**Stated problem A:** In the Ambassador profile, what reason does Joan Stableford give for becoming an Ambassador?

As a new feature to the Ambassador newsletter we are going to start profiling a different Ambassador every month. If you would like to be profiled please send Sarah an email to let her know.

This month we start with Joan Stableford based in the North West.

How did you first hear about Shared Interest?

I support Practical Action, a charity that provides low technological innovations such as efficient wood burning stoves; I purchased a gift and in their new brochure was a shared interest leaflet.

When did you join as an Ambassador?

In 2008, soon after joining as a member.

What motivated you to become an Ambassador?

I feel that fair trade needs to be expanded and that needs fair finance.

What does it mean to you to be an Ambassador?

I hope to make a positive contribution to enabling others to trade their way out of poverty and improve the lives of their communities.

What do you enjoy most about being an Ambassador?

I enjoy meeting people, engaging in discussions on fair trade and finance.

What Ambassador activities have you undertaken in the last three months?

Entries for locating words and elements:
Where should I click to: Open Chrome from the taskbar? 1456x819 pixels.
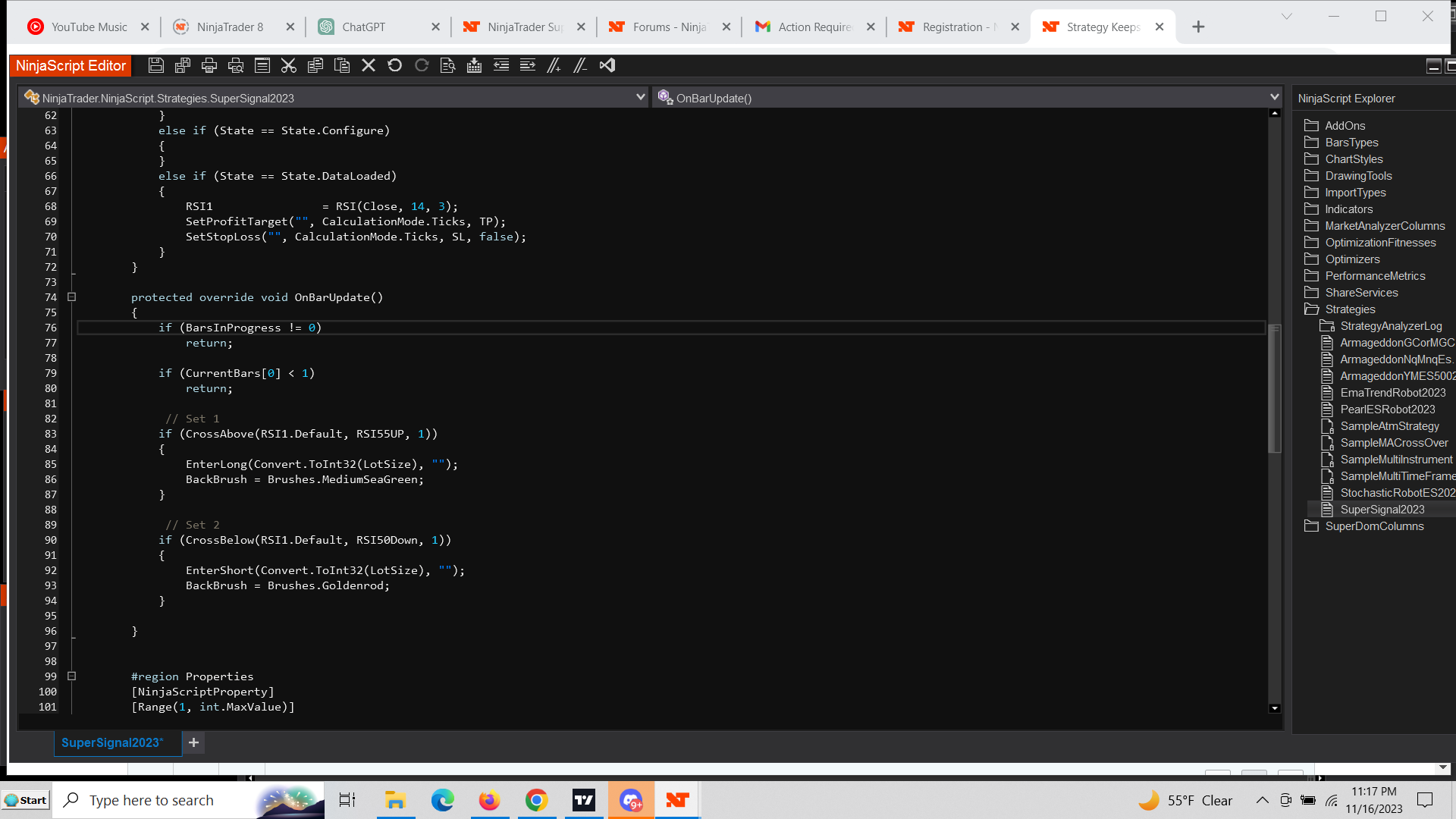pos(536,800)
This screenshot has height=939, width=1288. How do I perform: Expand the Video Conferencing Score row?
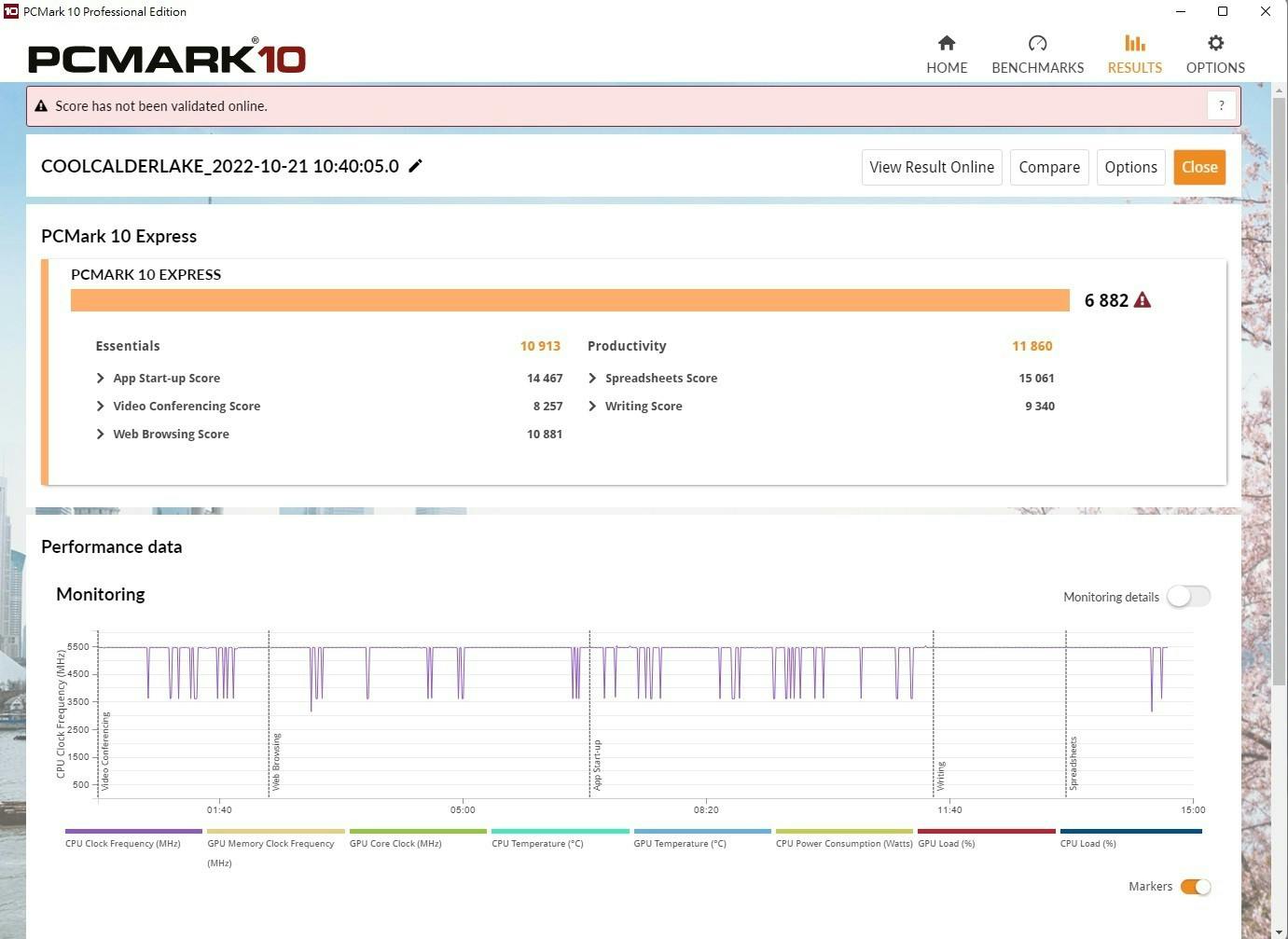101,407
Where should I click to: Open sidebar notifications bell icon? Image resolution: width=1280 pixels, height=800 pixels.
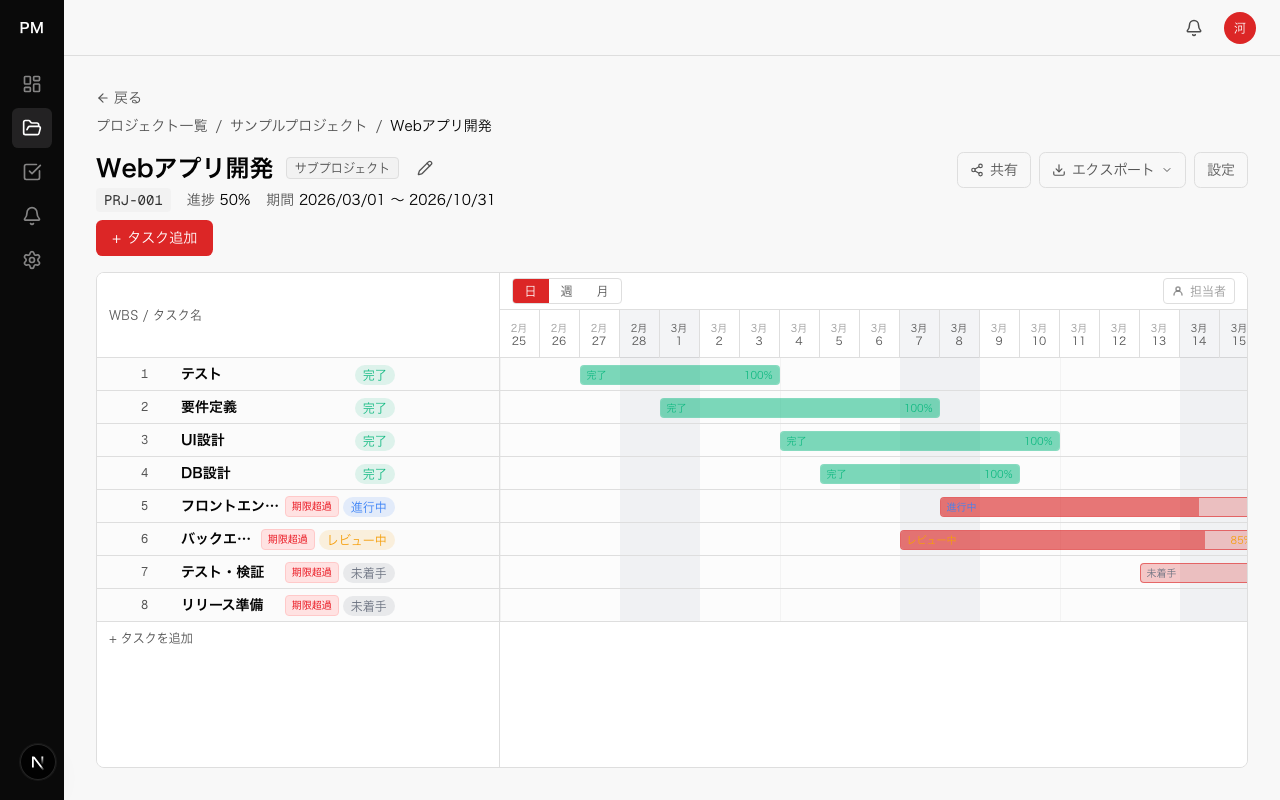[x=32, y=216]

**Stated problem B:** Please rewrite the entries starting at the line that contains "Where should I click to: Open sidebar" and ending at the last line of the entries, requests included, with every coordinate in their answers offset by 53. Leave the pictures out.

**Written response A:** She feels that fair trade needs to be expanded, and that this expansion needs fair finance.

**Written response B:**
Where should I click to: Open sidebar notifications bell icon? Image resolution: width=1280 pixels, height=800 pixels.
[x=85, y=269]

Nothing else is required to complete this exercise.